What to do:
Please print exactly the lines from the one containing "Toggle the Dry/Wet lock icon" through the last line of the records, and only those. Leave out any pictures.

(Collected data entries)

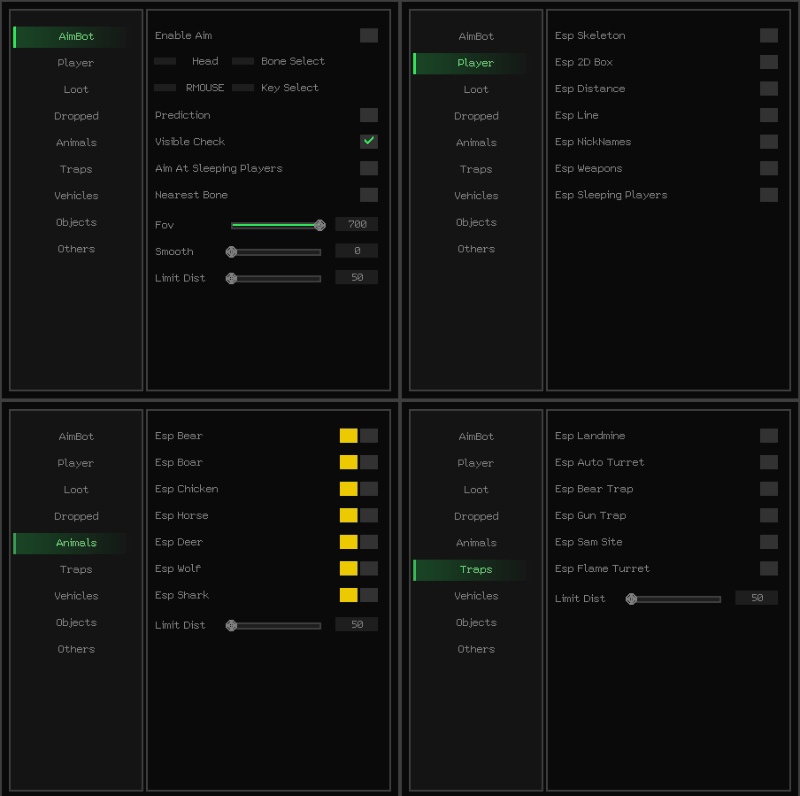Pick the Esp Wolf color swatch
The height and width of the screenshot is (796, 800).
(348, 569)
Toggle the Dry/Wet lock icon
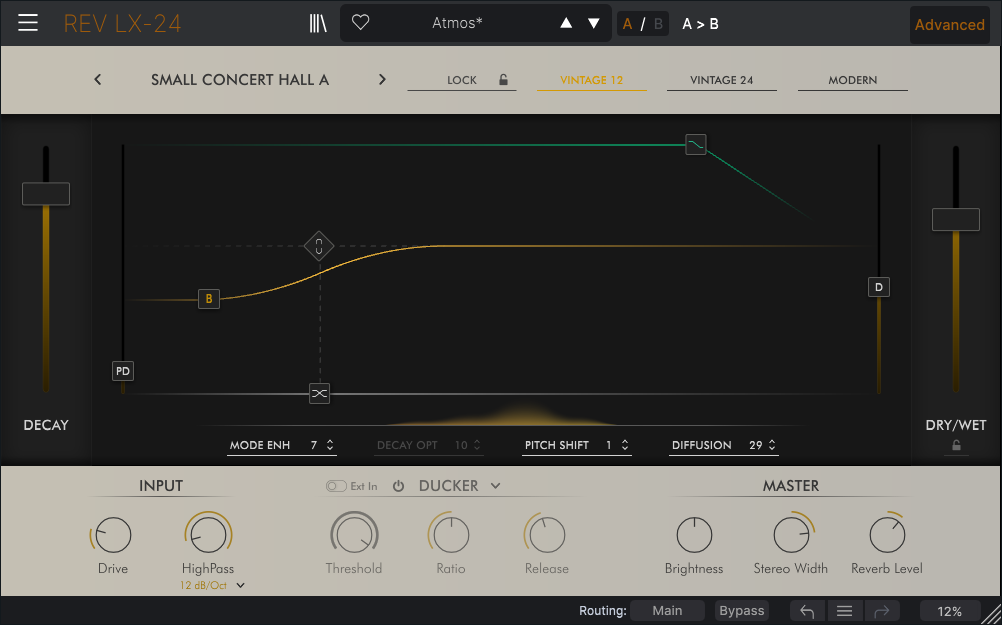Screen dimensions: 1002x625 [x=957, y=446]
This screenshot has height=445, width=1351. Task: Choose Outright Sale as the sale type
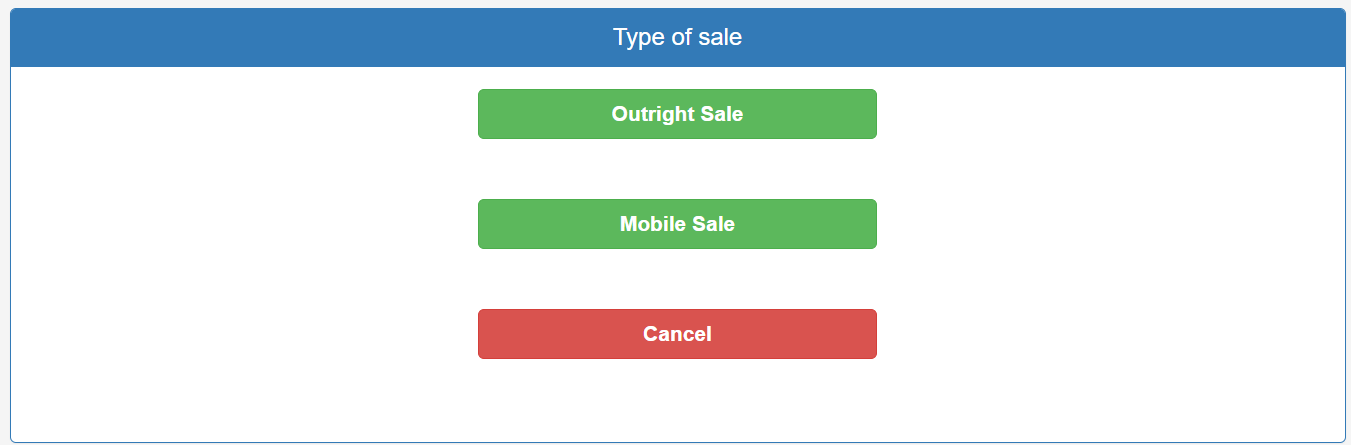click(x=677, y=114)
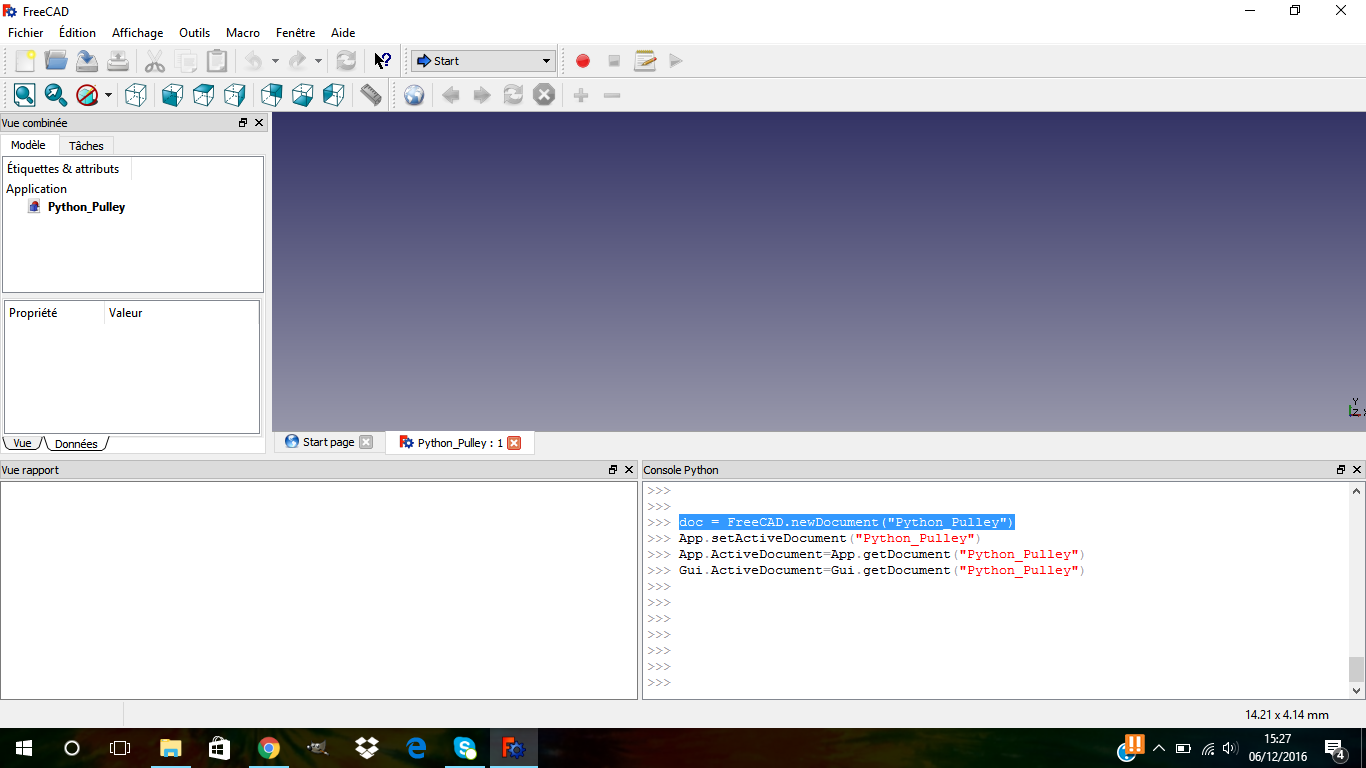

Finished exercise:
Toggle the Dry/Wet lock icon
Screen dimensions: 1002x625 [x=957, y=446]
This screenshot has height=445, width=1351. Task: Choose Outright Sale as the sale type
click(x=677, y=114)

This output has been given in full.